We included studies with a variety of study designs including: qualitative methodologies (n=8); observational designs (n=6); systematic reviews (n=3); mixed methodologies (n=1); one randomised control trial; and a longitudinal study. Studies primarily focused on family doctors (n=6). Other populations studied included: unspecified doctor groups or settings (n=5); residents (n=3); consultants (n=2); medical specialists (n=1); primary care groups leaders (n=1), doctors (n=1); and department chiefs (n=1). Studies were conducted in: Canada (n=6); the UK (n=5); US (n=4); Netherlands (n=4) and Denmark (n=1). A summary of study characteristics is provided in Table 2.

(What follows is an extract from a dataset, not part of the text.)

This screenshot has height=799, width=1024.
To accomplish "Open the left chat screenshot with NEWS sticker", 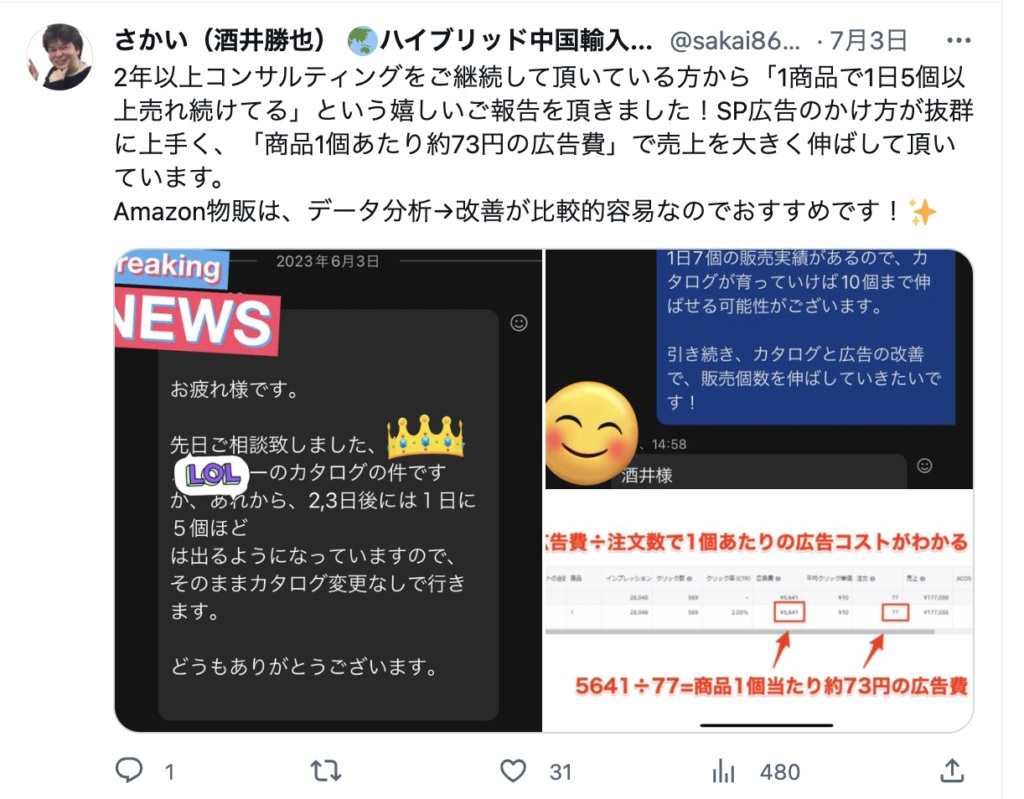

Table 2 Included study characteristics

Study quality

We found the methodological quality of included studies to be mixed. Studies were considered high (n=13), acceptable (n=6), and low (n=1). Although low, sensitivity analysis identified that its inclusion had no impact on the review synthesis and did not therefore dilute conclusions drawn.

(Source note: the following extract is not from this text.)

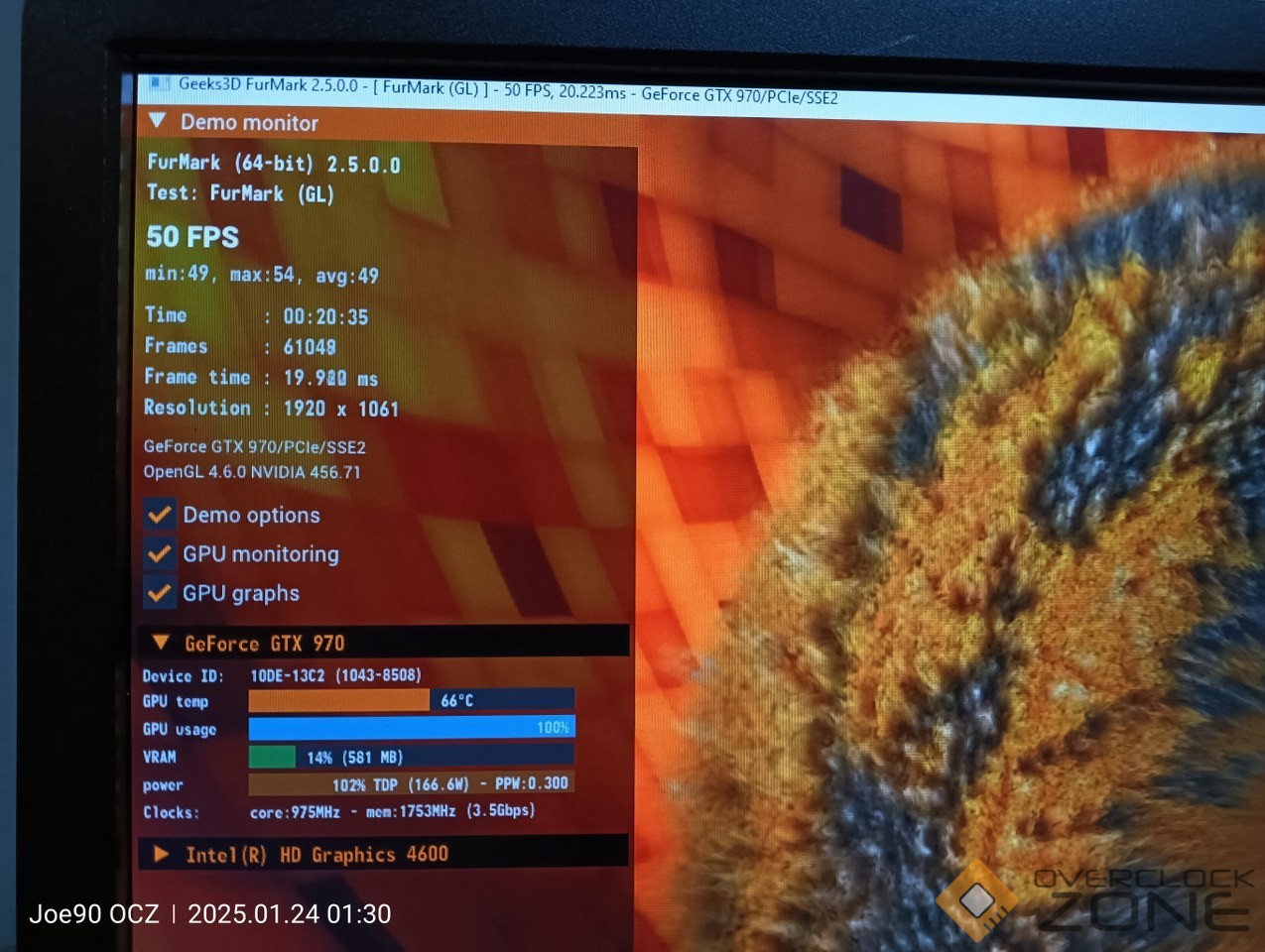Uncheck the Demo options checkbox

Impact of patient feedback on medical performance

Included studies reported: a change in organisational practice (n=1, Kirkpatrick level 4a) [7]; a measured change in behaviour (n=6, Kirkpatrick level 3b) [13, 50,51,52,53,54]; self-reported change or intention to change (n=12, Kirkpatrick level 3a), [2, 8, 10, 11, 17, 55,56,57,58,59,60,61] and acquisition of knowledge or skills (n=1, Kirkpatrick level 2b) following the provision of patient feedback [1]. No studies identified a change at the highest evaluation level – a change in the health and wellbeing of patients (Kirkpatrick level 4b). These are discussed in turn below.

Measured change

We found mixed results for the evidence of measured change in medical performance. For example, an RCT demonstrated an increase in patient ratings for both the control (n=18), and intervention group (n=18) on items relating to communication and shared decisions [50]. Participants in the intervention group (who participated in tailored coaching sessions) also experienced statistically significant increases in four additional items: being friendly; being respectful; showing interest; and explaining problems. However, in contrast to nurse ratings, the overall difference in patient ratings between groups did not reach statistical significance [50]. It is unclear which element of the MSF intervention e.g. the MSF itself or tailored coaching led to the measured changes, preventing an assessment of potential causation. A longitudinal study investigating changes in medical performance as assessed by patients, co-workers and medical colleagues also identified significant changes (small-moderate) in colleague and co-worker assessments, but not that of patient feedback [53].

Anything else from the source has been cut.